_TEXT:_

= = = = = = =

Then, you wrote some morbid short stories, and then shifted to…umm, you tell.
Yeah, when I was 9, I wrote a novel about four cousins who go to their grandparents’ home in a hill station for the summer, and other stories whose plotlines I hoped no one would notice I’d plagiarised from Ruskin Bond or Enid Blyton. At 13, I wrote a novella which began with a soulful, page-long description of sunrise. It was a horrendous teeny-bopper series about a boy-band, which comprised an Indian, a Briton, an American and two Frenchmen. I suppose that’s some oestrogen-propelled Draupadi-fantasy. I persisted with this till I was 15, by which time people in the band had died in accidents, been raped, committed suicide, had their homosexuality revealed by the paparazzi, and gone bankrupt. Then, I began a series about an orphan with cerebral palsy who was hated by all his relatives. I saved up all of these. Some were lost in a termite attack on our attic. And some were thrown out by an aunt whose idea of cleaning up a house was to dispose of everything that didn’t belong to her. Maybe just as well.
So, around the time of your first book’s release, your open letter to Shah Rukh Khan went viral…ish. Has that impacted the book in any way?
What a contrived question. I suppose people are convinced a humour writer’s book on marriage will make for good reading. At least, I hope so. It got me lots of Facebook frandship requests. And, of course, that standard, self-deprecating email from an IT person asking me out for coffee, with a tired pick-up line, grammatically incorrect sentences, a link to his own blog, and a tribute to my “sense of humour”. It went something like, “Hey, Nandini! I think I met you here”, with a link to that open letter, and then said, “Let me get straight to the point. What’s your age and height? No, a better question is, are you single? And then maybe the above questions should follow.” He asked if I live in a foreign country, and whether he was “worthy of [my] immense literary genius of a conversation”. Apparently, he wanted to give me a bouquet of red roses, and the best he could do was to insert some psychedelic graphic of twinkling roses. My face was glued to my palm for a while after.
Umm, can we focus on selling the book now? What was the toughest part about writing it?
Making it seem like I had everything to do with the book. Basically, my interviewees gave me the content, and I got the credit. But I seem to have sold the idea that I’m the wise one dishing out advice on marriage. Even the interviewees think I added something invaluable to it.

= = = = = = =

_DATASET EXTRACT:_
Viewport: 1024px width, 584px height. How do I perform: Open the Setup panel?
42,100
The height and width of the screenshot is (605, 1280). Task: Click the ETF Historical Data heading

= = = = = = =

_QUESTIONS TO ANSWER:_
[A] List the things the interview says the email from the IT person included along with asking the writer out for coffee.
[B] Decide whether each statement agrees with the interview, and quote the words from it that decide each one.
(i) The novel written at age 9 was about four cousins who spend the summer at their grandparents' home in a hill station.
(ii) All of the saved stories were lost in a termite attack.
(iii) The novella written at 13 opened with a description of a sunset.

_RESULTS OF THE EXERCISE:_
[A]
- A tired pick-up line
- Grammatically incorrect sentences
- A link to his own blog
- A tribute to the writer's "sense of humour"

[B]
(i) Yes: "I wrote a novel about four cousins who go to their grandparents’ home in a hill station for the summer"
(ii) No: "Some were lost in a termite attack on our attic. And some were thrown out by an aunt"
(iii) No: "began with a soulful, page-long description of sunrise"